At a recent WCAB hearing, a judge was asked to approve a petition for commutation to enable an applicant to pay off a large credit card debt that was accruing interest at an annual rate of 22%. The applicant testified he could never get financially ahead in life as the interest charges alone were greater than what he received each month from workers’ compensation. As proof of his debt the applicant produced a copy of his latest credit card statement, which showed a balance due of $50,000, and a monthly interest charge of $909. Over the objection of the defendants, the judge allowed $50,000 to be commuted from the back end of the PPD award to pay off the credit card, thus saving the applicant over $900 per month in interest. In explanation of his decision, the judge stated that although commutation is a serious matter, it nevertheless was in the best financial interest of the applicant to grant the petition.
By way of history, when our state’s workers’ compensation laws were enacted, it was determined that permanent disability benefits would be paid every two weeks to protect disabled workers from spending their settlement all at once. The legislature did not want injured workers to become destitute and a burden on society. Therefore, for the protection of injured workers and to provide a steady source of income, the legislature required PD payments be issued biweekly, with commutation allowed only in special circumstances, and only upon a showing of good cause.
Interestingly, in the case above, nobody bothered to ask the applicant why his $50,000 credit card bill was so high. Apparently, everyone simply assumed that he had used his credit card to buy food, household products, and clothes, in addition to paying rent and everyday living expenses. Had the claims administrator taken the time to request copies of past credit card statements, the truth would have been revealed: over the preceding several months, the applicant used his credit card to pay for two trips to Las Vegas. In addition, the card was used to pay off gambling debts at three casinos. There were also multiple charges for liquor store and cannabis dispensary purchases. Finally, the card was used to pay for entertainment at a local “gentleman’s club.” One does not have to guess what a judge would have done had the applicant petitioned for a commutation beforehand so that going forward he would have money to spend at liquor stores, casinos, and a gentleman’s club. Yet, because these very same charges were applied to a credit card, the judge and the claims administrator were duped into believing the card had been used to pay for legitimate, everyday living expenses.

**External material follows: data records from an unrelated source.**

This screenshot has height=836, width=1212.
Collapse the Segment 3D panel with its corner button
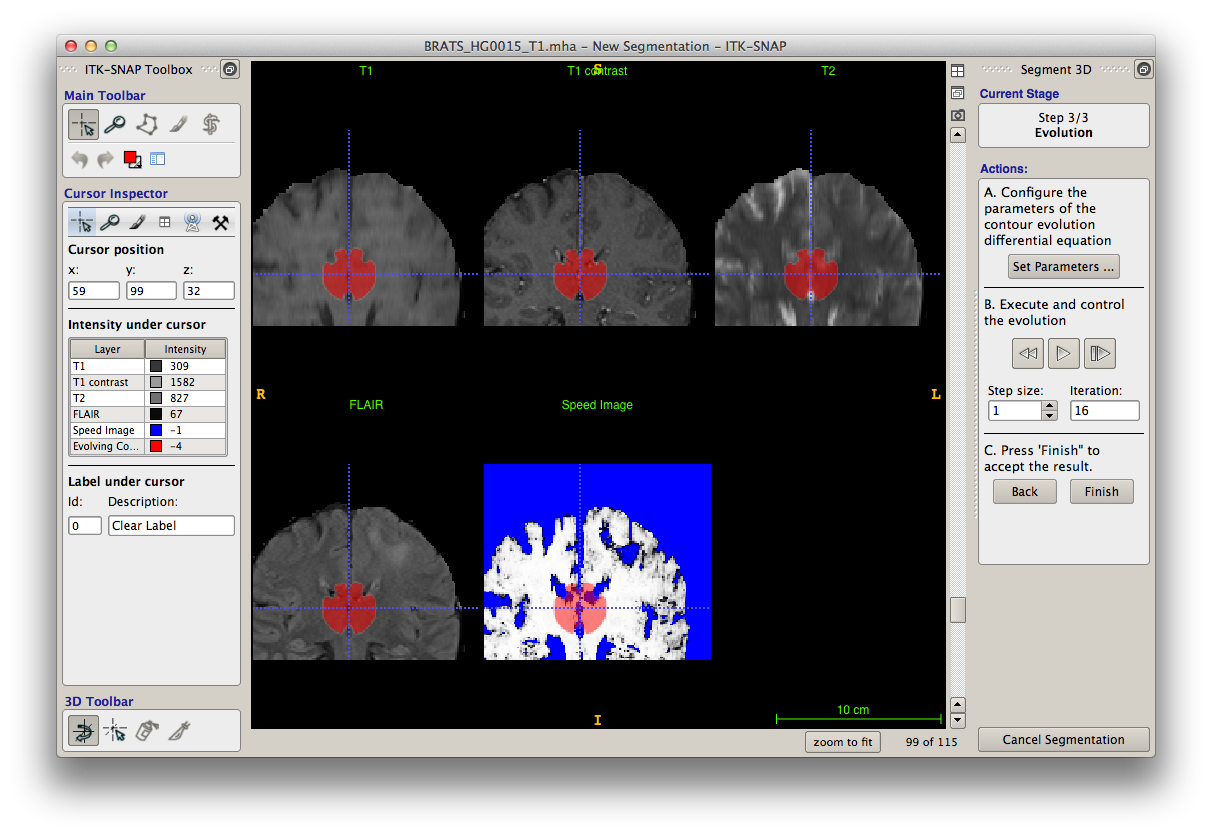click(1143, 69)
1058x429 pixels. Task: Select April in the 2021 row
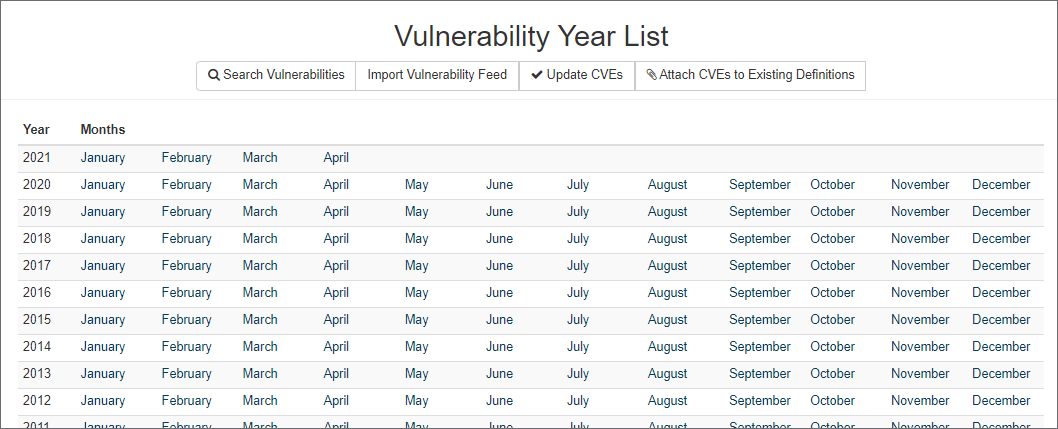click(x=336, y=158)
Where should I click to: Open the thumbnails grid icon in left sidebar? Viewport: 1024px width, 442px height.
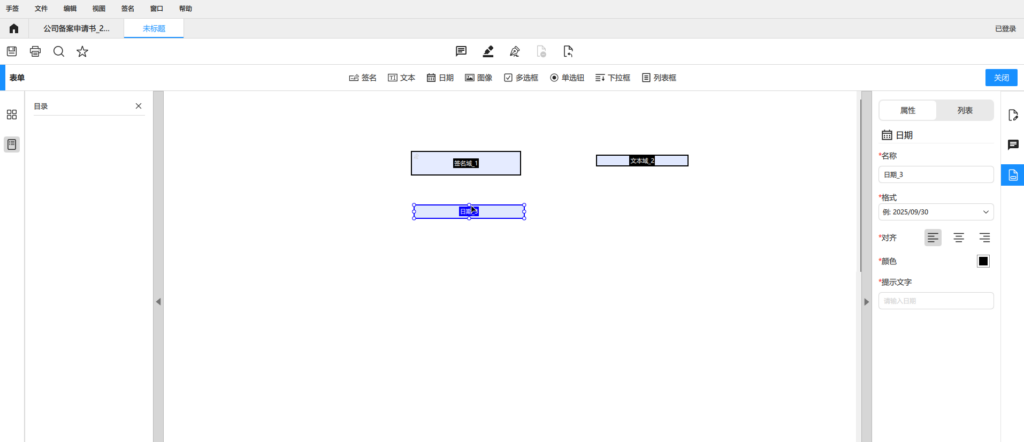[12, 115]
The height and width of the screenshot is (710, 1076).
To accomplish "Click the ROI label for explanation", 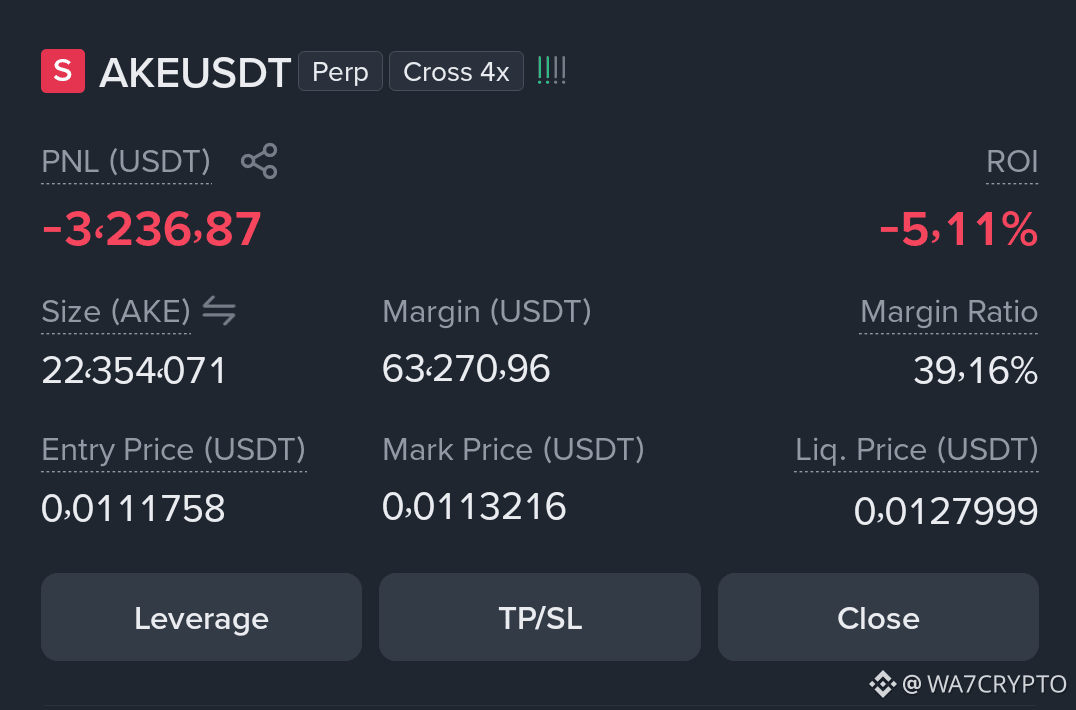I will tap(1012, 163).
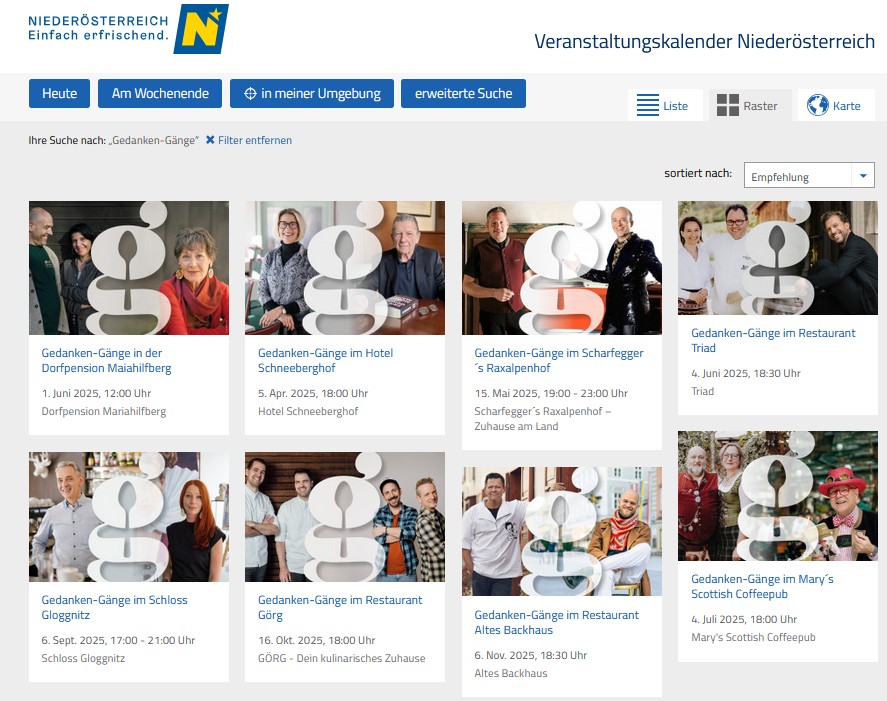
Task: Open the Empfehlung sort dropdown
Action: pyautogui.click(x=809, y=175)
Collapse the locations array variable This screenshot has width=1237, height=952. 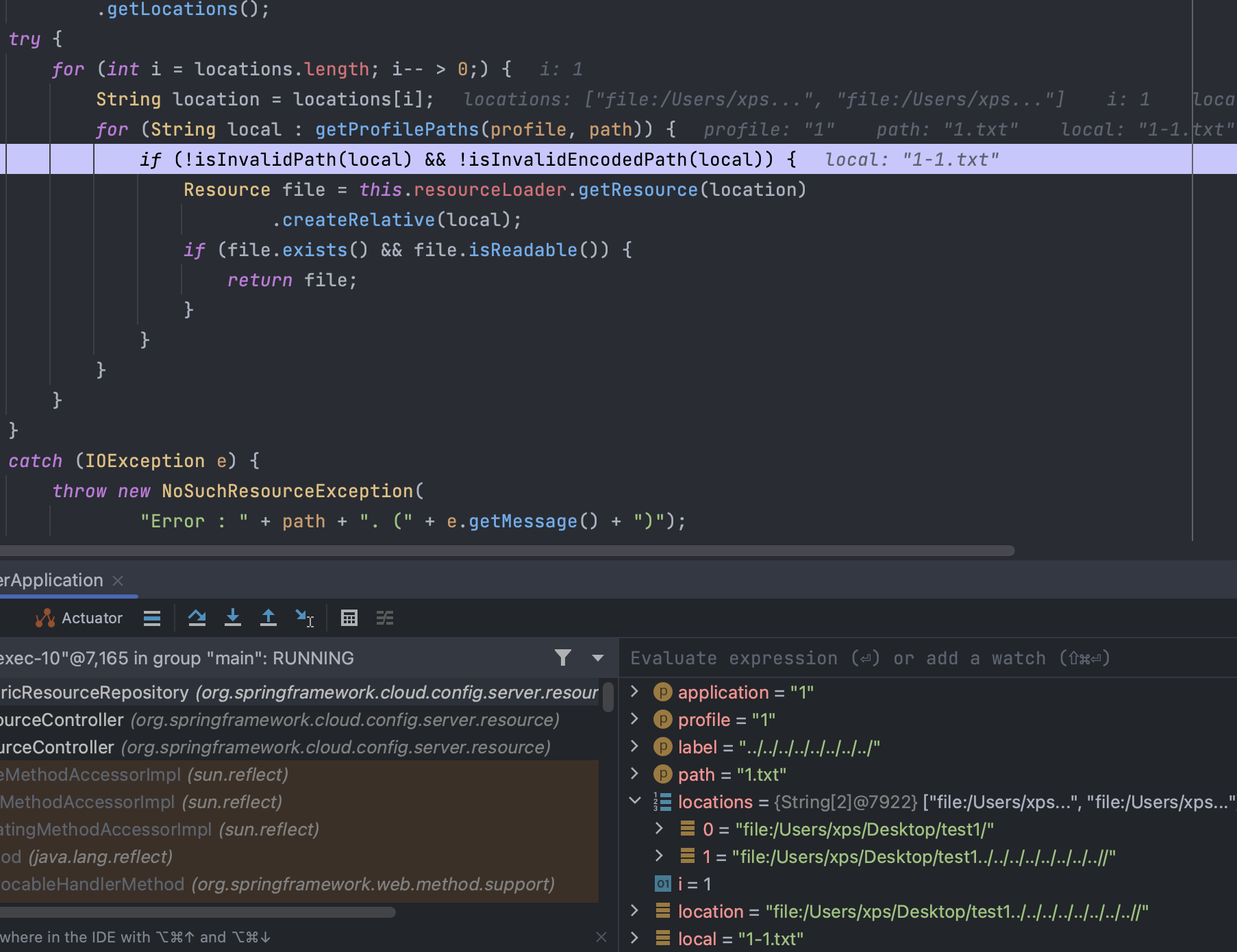click(x=635, y=801)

The lesson to be learned here is to always do your homework. It does not take much effort for an applicant to produce a copy of past credit card statements to enable the judge to examine expenditures. For an applicant to simply produce a statement showing a “balance forward” of $50,000, absent an itemization of charges, is a recipe for trickery and deceit.
Before ending today’s blog, we wish to offer another procedural tip. Whenever dealing with a claim involving a life pension, if a commutation is to be granted, then always request it be taken off the side of the PPD award. By applying the commutation off the side, as opposed to the end of the award, the parties will avoid a hiatus of the life pension start date.